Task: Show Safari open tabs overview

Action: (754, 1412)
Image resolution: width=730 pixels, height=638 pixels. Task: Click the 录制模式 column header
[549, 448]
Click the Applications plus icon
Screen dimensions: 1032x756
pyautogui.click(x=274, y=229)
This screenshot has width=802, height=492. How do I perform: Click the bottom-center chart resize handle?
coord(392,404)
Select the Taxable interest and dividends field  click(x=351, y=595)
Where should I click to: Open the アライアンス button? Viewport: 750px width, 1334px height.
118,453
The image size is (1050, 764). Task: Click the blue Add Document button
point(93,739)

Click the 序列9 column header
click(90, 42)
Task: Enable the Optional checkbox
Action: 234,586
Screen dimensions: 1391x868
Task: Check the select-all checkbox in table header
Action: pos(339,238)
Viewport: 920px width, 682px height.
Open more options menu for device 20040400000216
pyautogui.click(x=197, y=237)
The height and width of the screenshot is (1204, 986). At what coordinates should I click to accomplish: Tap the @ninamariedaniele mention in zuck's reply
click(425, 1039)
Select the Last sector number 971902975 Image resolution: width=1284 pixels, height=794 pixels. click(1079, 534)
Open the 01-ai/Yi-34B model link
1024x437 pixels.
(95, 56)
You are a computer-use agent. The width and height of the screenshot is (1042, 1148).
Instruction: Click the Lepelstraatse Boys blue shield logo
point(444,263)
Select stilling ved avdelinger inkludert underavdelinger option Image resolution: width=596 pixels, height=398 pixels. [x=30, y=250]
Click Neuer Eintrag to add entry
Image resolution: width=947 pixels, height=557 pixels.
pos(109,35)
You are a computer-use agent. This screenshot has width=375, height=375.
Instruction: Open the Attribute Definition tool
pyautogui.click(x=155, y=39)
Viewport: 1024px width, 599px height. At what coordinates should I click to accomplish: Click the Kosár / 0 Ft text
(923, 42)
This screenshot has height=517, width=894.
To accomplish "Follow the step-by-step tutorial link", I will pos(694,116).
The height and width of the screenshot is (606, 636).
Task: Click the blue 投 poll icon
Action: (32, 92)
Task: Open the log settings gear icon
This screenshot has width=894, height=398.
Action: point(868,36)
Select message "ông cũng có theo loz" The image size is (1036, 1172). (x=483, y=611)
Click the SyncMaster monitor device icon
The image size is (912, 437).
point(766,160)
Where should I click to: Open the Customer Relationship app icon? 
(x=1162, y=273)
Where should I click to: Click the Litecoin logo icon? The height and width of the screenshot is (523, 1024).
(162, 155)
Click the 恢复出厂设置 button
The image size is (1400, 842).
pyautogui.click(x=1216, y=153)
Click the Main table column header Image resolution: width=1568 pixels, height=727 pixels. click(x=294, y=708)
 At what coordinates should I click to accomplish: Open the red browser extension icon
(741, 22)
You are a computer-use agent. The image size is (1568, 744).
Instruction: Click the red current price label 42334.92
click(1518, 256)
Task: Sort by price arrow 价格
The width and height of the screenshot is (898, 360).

= = = = = = =

Output exactly the line containing "Select stilling ved" together with every line after it, ending at the final line of the entries.

Select stilling ved avdelinger inkludert underavdelinger option Image resolution: width=596 pixels, height=398 pixels. [x=30, y=250]
Click Neuer Eintrag to add entry
Image resolution: width=947 pixels, height=557 pixels.
pos(109,35)
You are a computer-use agent. This screenshot has width=375, height=375.
Instruction: Open the Attribute Definition tool
pyautogui.click(x=155, y=39)
Viewport: 1024px width, 599px height. At what coordinates should I click to accomplish: Click the Kosár / 0 Ft text
(923, 42)
This screenshot has height=517, width=894.
To accomplish "Follow the step-by-step tutorial link", I will pos(694,116).
The height and width of the screenshot is (606, 636).
Task: Click the blue 投 poll icon
Action: (32, 92)
Task: Open the log settings gear icon
This screenshot has width=894, height=398.
Action: point(868,36)
Select message "ông cũng có theo loz" The image size is (1036, 1172). (x=483, y=611)
Click the SyncMaster monitor device icon
The image size is (912, 437).
point(766,160)
Where should I click to: Open the Customer Relationship app icon? 
(x=1162, y=273)
Where should I click to: Click the Litecoin logo icon? The height and width of the screenshot is (523, 1024).
(162, 155)
Click the 恢复出厂设置 button
The image size is (1400, 842).
pyautogui.click(x=1216, y=153)
Click the Main table column header Image resolution: width=1568 pixels, height=727 pixels. click(x=294, y=708)
 At what coordinates should I click to accomplish: Open the red browser extension icon
(741, 22)
You are a computer-use agent. The image size is (1568, 744).
Instruction: Click the red current price label 42334.92
click(1518, 256)
Task: Sort by price arrow 价格
The width and height of the screenshot is (898, 360).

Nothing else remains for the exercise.